De uitoefening van de gemandateerde bevoegdheden, verleende (onder)volmachten of machtigingen geschiedt binnen de grenzen en met inachtneming van het ter zake geldende recht, specifiek met inachtneming van artikel 10:3 Algemene wet bestuursrecht, alsmede de geldende beleids- en uitvoeringsregels. 

Artikel 7.

Gedeputeerde Staten kunnen aan de in artikel 1 en 2 genoemde functionarissen, naar aanleiding van door Stichting Meer met Minder verstrekte inlichtingen in een specifiek geval of de door Stichting Meer met Minder uitgebrachte rapportages, in aanvulling op hetgeen is vermeld in deze paragraaf, nadere instructies geven omtrent de uitoefening van de gemandateerde bevoegdheden. 

Artikel 8. 

Voor zover uit deze instructie een inlichtingenplicht of een instructiebevoegdheid voortvloeien, lichten partijen elkaar over en weer op een zodanig tijdstip in dat de inachtneming of tijdige verdaging van beslistermijnen gewaarborgd wordt. 

Paragraaf 4. Overige bepalingen

Artikel 9.

De ondertekening van beslissingen in mandaat, bedoeld in de artikelen 1 tot en met 5, luidt: ‘HET COLLEGE VAN GEDEPUTEERDE STATEN, namens hen gevolgd door ‘DE ALGEMEEN DIRECTEUR STICHTING MEER MET MINDER,’ onderscheidenlijk. 

Artikel 10.

Dit besluit treedt in werking de dag na publicatie in het Provinciaal Blad. 

Artikel 11. Citeertitel

Dit besluit wordt aangehaald als: Mandaatbesluit uitvoering subsidieregels verbeteren energie-efficientie bestaande woningen provincie Utrecht.

Ondertekening

Aldus vastgesteld in de vergadering van gedeputeerde staten van Utrecht op 14 september 2010,
 
Het College van Gedeputeerde Staten.
Uitgegeven 30 september 2010,
Gedeputeerde Staten van Utrecht,
namens hen,
 
R.C. ROBBERTSEN, voorzitter.
H.H. SIETSMA, secretaris.
 

Een belanghebbende kan binnen zes weken na bekendmaking van dit besluit hiertegen bezwaar maken bij het college van Gedeputeerde Staten van provincie Utrecht. Het bezwaarschrift wordt gezonden aan het college van Gedeputeerde taten van provincie Utrecht.

> _WAT JE DOET_
Herhaal alstublieft letterlijk het stuk van het mandaatbesluit, beginnend bij "R.C. ROBBERTSEN, voorzitter." en doorlopend tot en met "Gedeputeerde taten van provincie Utrecht.".

> _OPGEHAALDE VERMELDINGEN_
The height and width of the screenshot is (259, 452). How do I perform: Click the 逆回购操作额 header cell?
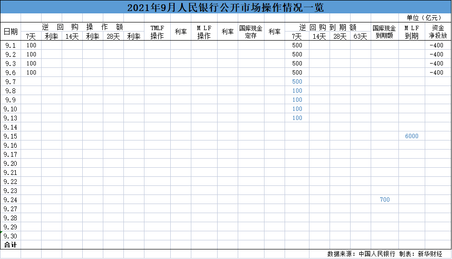[x=82, y=27]
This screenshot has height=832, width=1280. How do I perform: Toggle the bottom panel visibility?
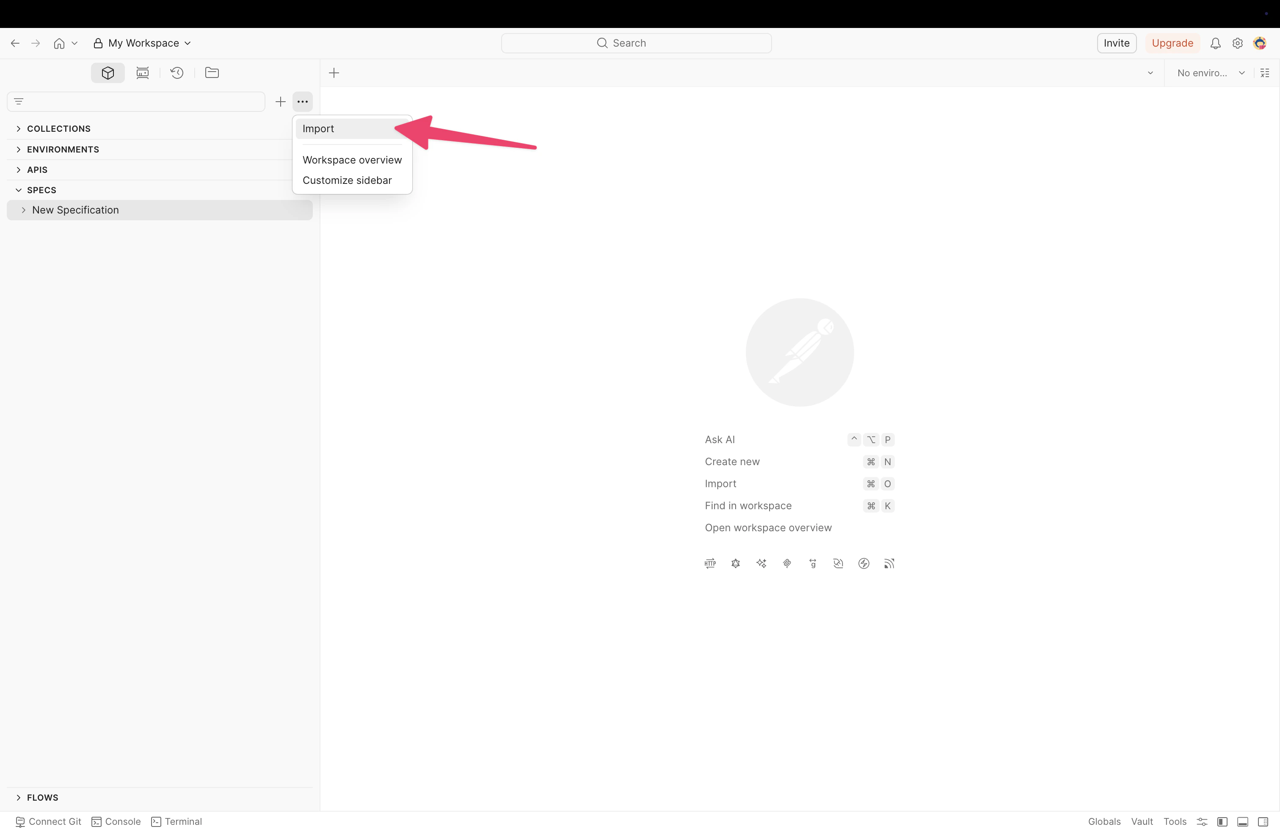(x=1243, y=821)
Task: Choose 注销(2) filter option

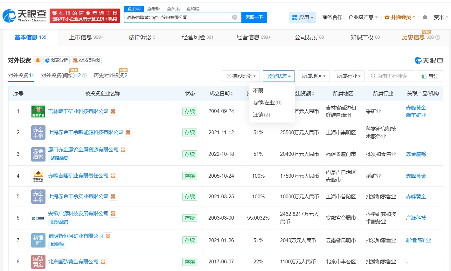Action: tap(261, 115)
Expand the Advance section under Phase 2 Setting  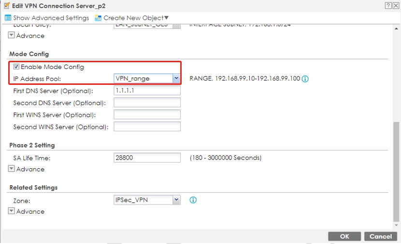coord(12,169)
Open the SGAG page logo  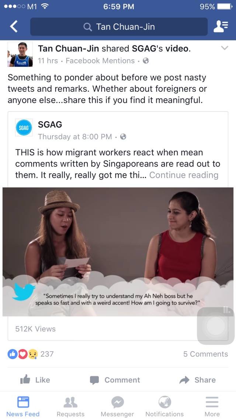coord(24,127)
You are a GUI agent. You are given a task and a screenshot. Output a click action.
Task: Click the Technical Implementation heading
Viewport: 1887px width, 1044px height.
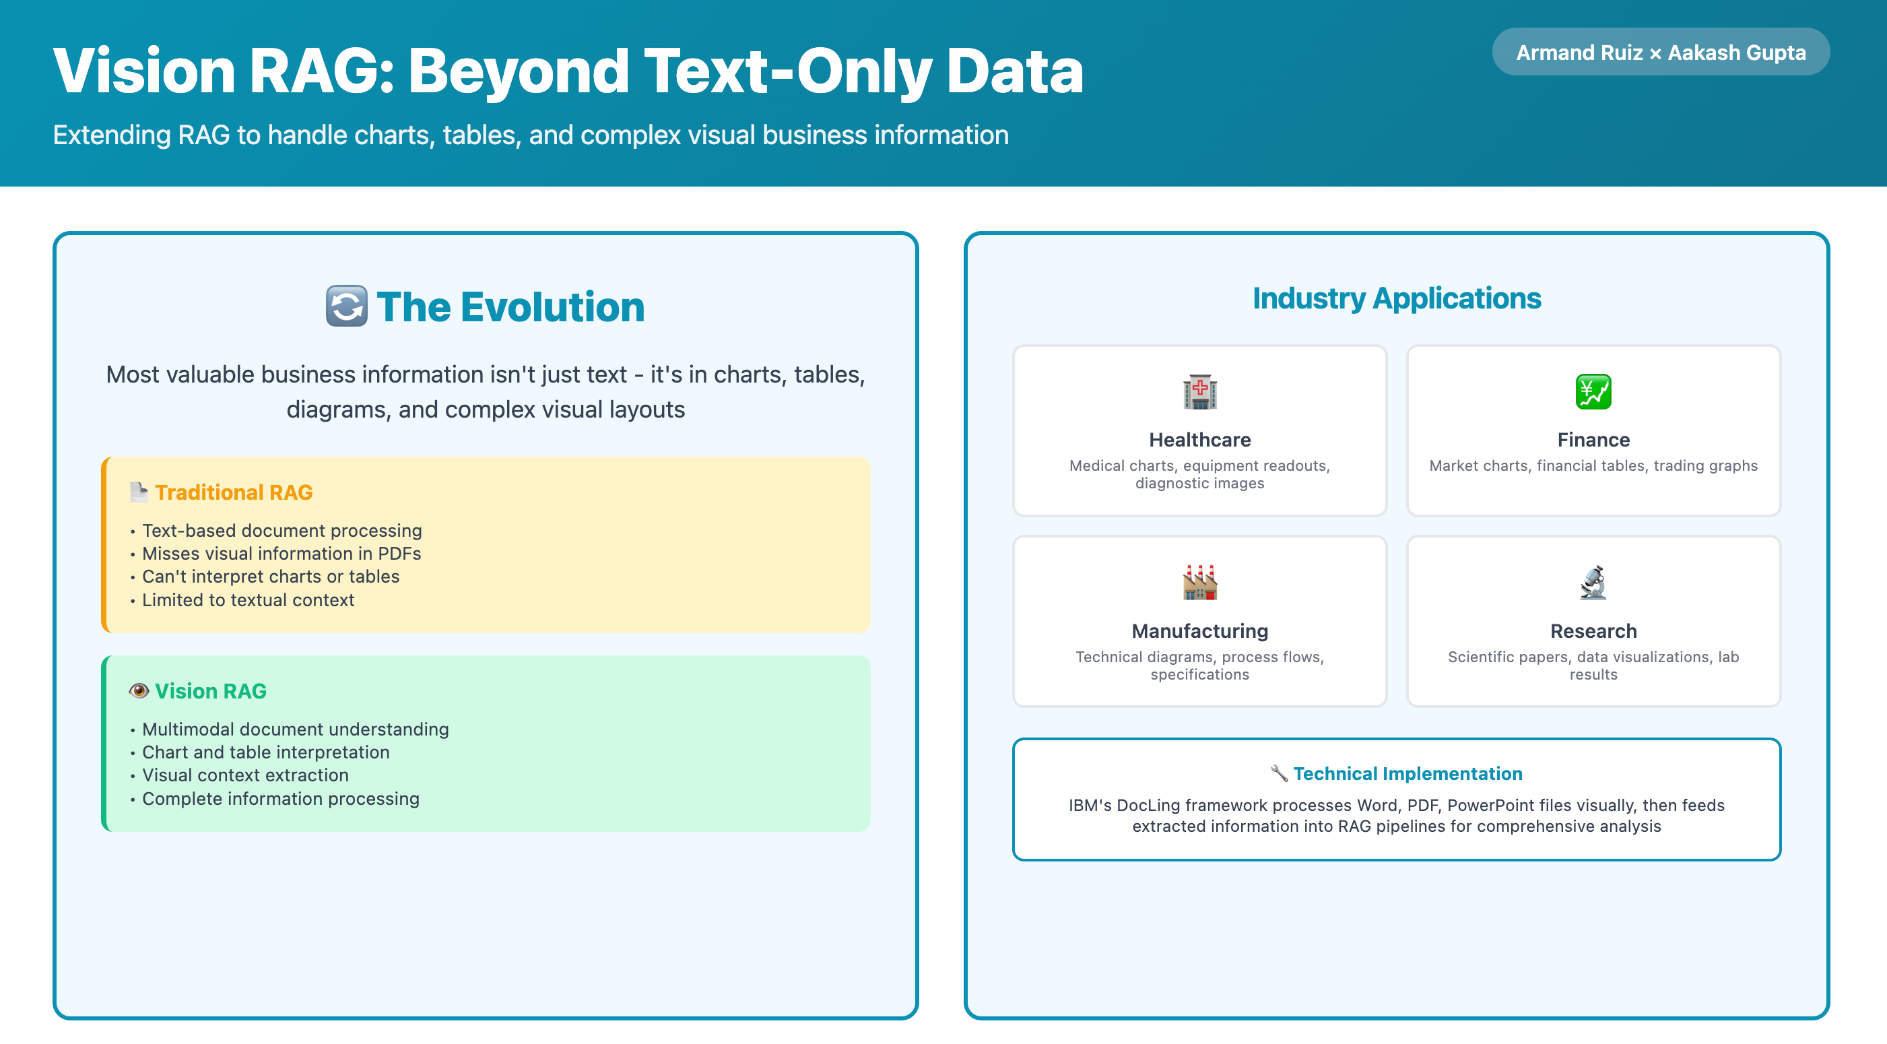pos(1406,774)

> _RESULTAAT VAN TAAK_
R.C. ROBBERTSEN, voorzitter.
H.H. SIETSMA, secretaris.
 

Een belanghebbende kan binnen zes weken na bekendmaking van dit besluit hiertegen bezwaar maken bij het college van Gedeputeerde Staten van provincie Utrecht. Het bezwaarschrift wordt gezonden aan het college van Gedeputeerde taten van provincie Utrecht.